--- START ---
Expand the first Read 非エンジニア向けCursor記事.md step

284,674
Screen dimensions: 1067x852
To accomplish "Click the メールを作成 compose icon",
--- END ---
--- START ---
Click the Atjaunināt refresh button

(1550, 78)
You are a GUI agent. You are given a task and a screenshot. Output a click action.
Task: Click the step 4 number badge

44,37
--- END ---
■ **PROBLEM TO WORK ON**
Each line in the entries above, starting at the line with "Screen dimensions: 1067x852" and ending at the line with "the メールを作成 compose", is to be printed exactly, and only those lines.

■ **OUTPUT FOR THIS TASK**
Screen dimensions: 1067x852
To accomplish "Click the メールを作成 compose icon",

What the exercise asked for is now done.